Niemand würde es wagen, sich in bildungsbürgerlicher Gesellschaft als Musik-Muffel, Fremdsprachen-Feind oder Geographie-Gegner darzustellen. Aber bei Naturwissenschaft ist das kein Problem – die zählt irgendwie nicht so richtig zur Allgemeinbildung. Dabei spielt Naturwissenschaft und Technik heute für das tägliche Leben eine größere Rolle als jemals zuvor. Wir wachen in geheizten Schlafzimmern auf, duschen uns mit Wasser, das dafür dutzende Meter bis in den zehnten Stock hinaufgepumpt wird, sehen uns dann im Internet die aktuellen Nachrichten an und telefonieren in der U-Bahn am Weg ins Büro mit Freunden, die irgendwo auf der anderen Seite der Erde wohnen. Gleichzeitig sind wir gesünder und haben eine höhere Lebenserwartung als je eine Generation vor uns. All das haben wir den Naturwissenschaften zu verdanken. Sie ermöglicht heute Durchschnittsbürgern eine Lebensqualität, die noch vor wenigen Jahrhunderten nicht einmal an den führenden Königshäusern erreicht wurde.
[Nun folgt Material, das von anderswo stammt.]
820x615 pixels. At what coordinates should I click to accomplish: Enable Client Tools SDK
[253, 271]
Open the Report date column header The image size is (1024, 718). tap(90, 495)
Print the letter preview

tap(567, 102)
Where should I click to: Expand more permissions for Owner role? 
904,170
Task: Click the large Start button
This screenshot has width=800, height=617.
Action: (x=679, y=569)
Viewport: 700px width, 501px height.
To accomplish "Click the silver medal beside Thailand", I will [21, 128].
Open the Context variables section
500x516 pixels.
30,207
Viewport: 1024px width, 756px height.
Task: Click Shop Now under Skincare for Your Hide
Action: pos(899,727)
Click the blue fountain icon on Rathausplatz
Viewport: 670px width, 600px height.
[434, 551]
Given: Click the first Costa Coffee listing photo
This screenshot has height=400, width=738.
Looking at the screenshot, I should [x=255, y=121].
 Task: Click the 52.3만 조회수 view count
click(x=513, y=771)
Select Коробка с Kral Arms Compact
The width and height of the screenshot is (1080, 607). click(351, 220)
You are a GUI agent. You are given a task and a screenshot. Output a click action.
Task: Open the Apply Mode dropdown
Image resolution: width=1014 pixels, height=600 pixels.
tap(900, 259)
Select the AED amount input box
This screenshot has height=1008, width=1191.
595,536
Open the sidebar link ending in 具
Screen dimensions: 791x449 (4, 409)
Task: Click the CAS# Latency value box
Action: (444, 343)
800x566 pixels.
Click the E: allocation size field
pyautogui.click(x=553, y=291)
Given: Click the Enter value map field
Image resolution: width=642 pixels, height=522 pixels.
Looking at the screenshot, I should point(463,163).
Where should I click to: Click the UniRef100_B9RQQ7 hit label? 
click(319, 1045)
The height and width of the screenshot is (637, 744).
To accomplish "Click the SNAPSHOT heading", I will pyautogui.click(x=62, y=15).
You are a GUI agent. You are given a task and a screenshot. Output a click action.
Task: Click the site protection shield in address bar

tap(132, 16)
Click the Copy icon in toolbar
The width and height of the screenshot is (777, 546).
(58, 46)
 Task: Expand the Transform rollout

Und damit nicht genug: Naturwissenschaft ist nicht nur wichtig, um zu verstehen, wie die Welt rund um uns funktioniert, sie ist auch noch spannend, sie ist schön, sie ist wertvolles Kulturgut. Eine Beobachtung, die uns ein neues Naturphänomen erkennen lässt, kann das selbe Bauchkribbeln hervorrufen wie gute Musik. Eine Theorie, die in schönen, einfachen Formeln große Wahrheiten festhält, kann ähnlich begeisternd sein wie Poesie. Ein Experiment, bei dem in sorgfältig verschraubten Vakuumkammern physikalische Effekte so schlau gegeneinander ausgespielt werden, dass sie ihre Natur dem Beobachter plötzlich sauber preisgeben, kann auf eine ähnliche Weise schön sein wie die Skulptur eines Bildhauers.
Und trotzdem hat Wissenschaft nicht den gesellschaftlichen Stellenwert, den sie verdient. Trotzdem gehören Physik und Mathematik zu den meistgehassten Schulfächern. Trotzdem begeistern sich viele Leute viel mehr für esoterische Phantastereien als für echte Wissenschaft. Die Schuld daran liegt nicht in der Wissenschaft selbst – aber wohl oft in der Art, wie Wissenschaft präsentiert, aufbereitet und vermittelt wird.
Ich bin sicher: Wissenschaft ist für jeden spannend – manche haben es nur noch nicht bemerkt. Wissenschaft muss stärker ins öffentliche Bewusstsein eindringen, sie darf kein exotisches Hobby für Elfenbeinturmbewohner sein. Nur wenn Wissenschaft zur ganz selbstverständlichen Kulturtechnik wird, werden wir uns gesellschaftlich weiterentwickeln. Demokratien können immer nur so stark sein wie das Bildungsniveau der Bevölkerung. Wenn die Mehrheit entscheiden soll, wichtige Informationen aber nur einer Minderheit zur Verfügung stehen, dann darf man sich nicht wundern, wenn irgendwann irrationale Verirrungen die Politik prägen.